(MATERIAL SHOWN)
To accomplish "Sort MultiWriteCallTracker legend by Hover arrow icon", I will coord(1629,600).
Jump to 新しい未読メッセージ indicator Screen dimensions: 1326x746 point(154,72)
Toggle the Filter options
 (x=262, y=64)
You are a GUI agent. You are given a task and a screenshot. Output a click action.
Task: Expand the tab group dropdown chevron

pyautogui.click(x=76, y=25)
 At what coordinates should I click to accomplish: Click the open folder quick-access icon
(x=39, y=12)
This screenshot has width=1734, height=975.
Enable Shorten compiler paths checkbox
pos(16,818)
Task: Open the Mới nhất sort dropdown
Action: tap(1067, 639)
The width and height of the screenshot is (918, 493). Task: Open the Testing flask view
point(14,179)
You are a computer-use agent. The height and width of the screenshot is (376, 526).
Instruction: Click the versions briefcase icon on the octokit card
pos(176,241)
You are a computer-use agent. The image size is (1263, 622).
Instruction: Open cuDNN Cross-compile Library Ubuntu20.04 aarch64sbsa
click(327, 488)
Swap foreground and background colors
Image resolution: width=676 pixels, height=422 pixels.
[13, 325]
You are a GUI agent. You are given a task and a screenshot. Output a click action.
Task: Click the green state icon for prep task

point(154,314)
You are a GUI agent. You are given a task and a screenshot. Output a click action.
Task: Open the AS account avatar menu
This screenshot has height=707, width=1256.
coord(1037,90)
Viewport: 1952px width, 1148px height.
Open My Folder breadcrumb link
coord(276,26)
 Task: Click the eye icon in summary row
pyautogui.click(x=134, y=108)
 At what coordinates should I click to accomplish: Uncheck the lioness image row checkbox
(End MATERIAL SHOWN)
TASK:
Reproduce each entry precisely, so that nothing differs from the original.

YOUR SOLUTION:
To accomplish "Sort MultiWriteCallTracker legend by Hover arrow icon", I will coord(1629,600).
Jump to 新しい未読メッセージ indicator Screen dimensions: 1326x746 point(154,72)
Toggle the Filter options
 (x=262, y=64)
You are a GUI agent. You are given a task and a screenshot. Output a click action.
Task: Expand the tab group dropdown chevron

pyautogui.click(x=76, y=25)
 At what coordinates should I click to accomplish: Click the open folder quick-access icon
(x=39, y=12)
This screenshot has width=1734, height=975.
Enable Shorten compiler paths checkbox
pos(16,818)
Task: Open the Mới nhất sort dropdown
Action: tap(1067, 639)
The width and height of the screenshot is (918, 493). Task: Open the Testing flask view
point(14,179)
You are a computer-use agent. The height and width of the screenshot is (376, 526).
Instruction: Click the versions briefcase icon on the octokit card
pos(176,241)
You are a computer-use agent. The image size is (1263, 622).
Instruction: Open cuDNN Cross-compile Library Ubuntu20.04 aarch64sbsa
click(327, 488)
Swap foreground and background colors
Image resolution: width=676 pixels, height=422 pixels.
[13, 325]
You are a GUI agent. You are given a task and a screenshot. Output a click action.
Task: Click the green state icon for prep task

point(154,314)
You are a GUI agent. You are given a task and a screenshot. Output a click action.
Task: Open the AS account avatar menu
This screenshot has height=707, width=1256.
coord(1037,90)
Viewport: 1952px width, 1148px height.
Open My Folder breadcrumb link
coord(276,26)
 Task: Click the eye icon in summary row
pyautogui.click(x=134, y=108)
 At what coordinates should I click to accomplish: Uncheck the lioness image row checkbox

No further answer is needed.